Why use localization? Why not just use UTF-8 all the time?

ucsdboy · May 3, 2023

Hi guys,

I'm curious - I understand that some users would want to allow input for different languages and keyboard, and I understand why some users would want to have menu settings and feedback from FreeBSD in languages other than English. However I don't understand why all locales aren't UTF-8. In today's world, the ability to display directory contents and have files written in multiple languages display correctly seems like a no-brainer.

Is FreeBSD continuing to support legacy codepages just for supporting legacy's sake? Or is the savings between western codepages and UTF-8 really that substantial? I don't mean this as an attack or anything. I feel like I understand the localization issues only half-way and it's just been a question rolling around the back of my head for a while.

BEst,

C

msplsh · May 3, 2023

Comparison of Unicode encodings - Wikipedia

en.wikipedia.org

yuripv79 · May 3, 2023

ucsdboy said:
just for supporting legacy's sake

This. There were attempts at removing some of this legacy, and then we had to revert it:

Code:

commit 50502545ce6c0e748cfa965924b49611d0da14ae
Author: Baptiste Daroussin <bapt@FreeBSD.org>
Date:   Thu Apr 20 18:21:50 2017 +0000

    Readd Big5: some large databases setup are still requiring it.
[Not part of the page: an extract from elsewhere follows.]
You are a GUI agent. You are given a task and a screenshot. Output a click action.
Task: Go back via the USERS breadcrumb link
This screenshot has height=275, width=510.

    Reported by:    "張君天(Chun-Tien Chang)" <tcs@kitty.2y.idv.tw>

commit ad0b0cc237fff55859b32cf79d208aca10ff4343
Author: Baptiste Daroussin <bapt@FreeBSD.org>
Date:   Sun Mar 19 17:48:41 2017 +0000

    Prepare the removal of the zh_TW.Big5 encoding

It was a pretty big step with switching the default locale (default as in defined in login.conf) to C.UTF-8, and I'm pretty happy with it.

ralphbsz · May 3, 2023

ucsdboy said:
However I don't understand why all locales aren't UTF-8. In today's world, the ability to display directory contents and have files written in multiple languages display correctly seems like a no-brainer.

That is a laudable goal. For many purposes it would be a good idea. And it should go further: All uses of displayable strings on computers (from programming languages through APIs to file formats) should be Unicode, preferably UTF-8.

But getting there is a lot of work, as there is lots and lots of legacy software. Imagine how much work it would be to change all the prototypes on for example the C standard to distinguish between "arrays of chars" and "displayable strings that are encoded in Unicode". Some languages, such as Python, have gone that step (with the separation between the bytes and string types), but doing that for existing standards such as C and C++ is much harder.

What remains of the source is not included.